Display resampling variation

Generate many resampling trials. When you have about 20, you may start to see a general pattern in where the fitted models fall with respect to the model fitted to the original sample. Each individual resample is random, but as a group the models fitted to the resamples tend to cluster near the model for the original sample.

How near is “near”? You can see that from the graph in the app. Show how “near” changes for different sample sizes.

Generate 50 to 100 resampling trials. Since there’s a scatter of fitted models, it’s hard to say reliably whether ever future resample will fall into a specified band. But you can eyeball the central band that covers the central 50% of the resamples, or another covering the central 80% of the resamples, or if you had enough trials, the central 95%.

Ask a student to sketch out such a band. Then measure the width of it. (For the two-variable graph, measure the width at the waist of the band, just so that you have an easy to see definition of where the width is to be measured.)

Write down the width and sample size. Do this for several different sample sizes. Point out the \(1/\sqrt{n}\) pattern: as n is larger, the width is smaller.

The confidence interval

The central band that covers 95% of the resamples is called the 95% confidence interval. The interpretation: If you were to generate another resample, there is a 95% chance that it would fall within the confidene interval.

Using resampling is a valid way to generate confidence intervals. For some classes of model – the mean and the regression line are among them – there is also a calculation of the confidence interval based on mathematical theory.

Turn on the theoretical confidence interval. Note that it covers almost all of the resampling trials. The two ways of generating a confidence interval – mathematical theory and resampling – give effectively the same result. It’s a little cleaner graphically to show the theoretical interval.

For instructors

Often, statistics instructors refer to a kind of theoretical interpretation of the confidence interval:

Theoretical interpretation: We have a sample of size n and have calculated some statistical quantities: the sample mean, the slope of a regression line, etc. Now imagine that there is some population that’s practically infinite in size from which we took our sample. We could calculate the same quantities on the whole population. They would presumably be a little different from the results we got with our sample of size n. The confidence interval, when properly constructed, will likely contain the population values. How likely? We can never know if our particular interval contains the population values, but across our careers of calculating many confidence intervals, and the careers of our fellow statistical workers, the 95% confidence intervals will contain the corresponding population quantities about 95% of the time.

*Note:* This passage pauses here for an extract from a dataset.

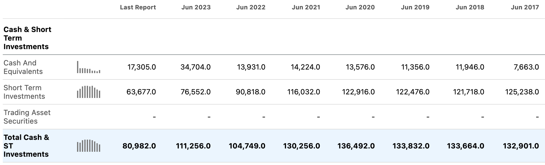Select the Jun 2023 column header
Viewport: 545px width, 165px height.
(x=196, y=7)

We can’t be sure, and we can never know, if the particular confidence interval we are calculating now is one of those 95%, but our body of statistical results will average out that way.

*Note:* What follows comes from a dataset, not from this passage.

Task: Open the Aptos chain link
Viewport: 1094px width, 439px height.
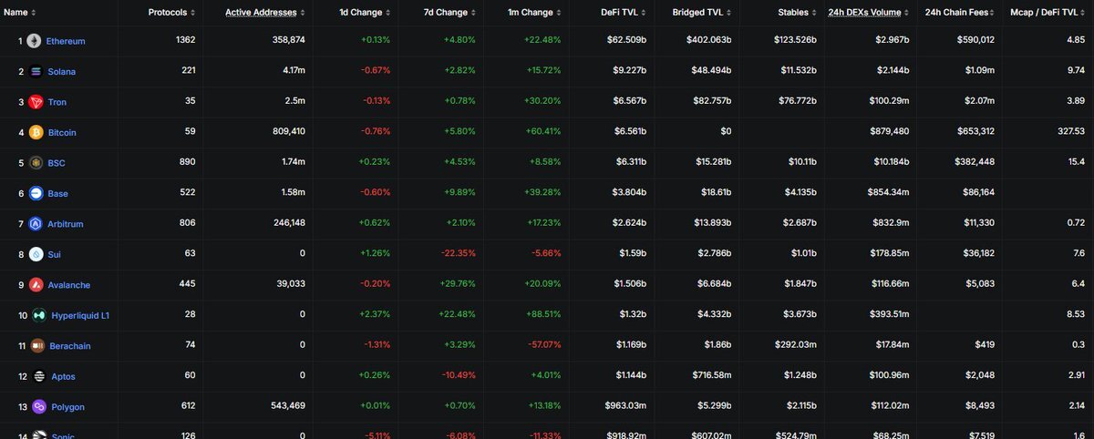Action: (x=59, y=376)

This is complex and in many ways unsatisfying. If find it more effective to start with a practical definition and … well … to end with that practical definition as well. We can leave the theoretical interpretation as an exercise in mathematical logic.

Practical interpretation: One of the factors that governs the precision of our statistical results is the randomness introduced by collecting our particular sample instead of some other plausible sample. There are different ways of quantifying how large the effect of this randomness is. One simple way is to model the randomness of sampling by the randomness of resampling. We can operationalize this at any time just by generating a resample from our sample. The 95% confidence interval is the band in which 95% of the resamples we might generate in the future will fall.

What’s important is that the precision typically gets better with larger n — the width of the confidence interval goes as \(1/\sqrt{n}\). Depending on your purpose, you might need high precision or low precision. The confidence interval tells us whether we have the precision we need and, if not, guides us in determining how much data we should collect to have any precision we want.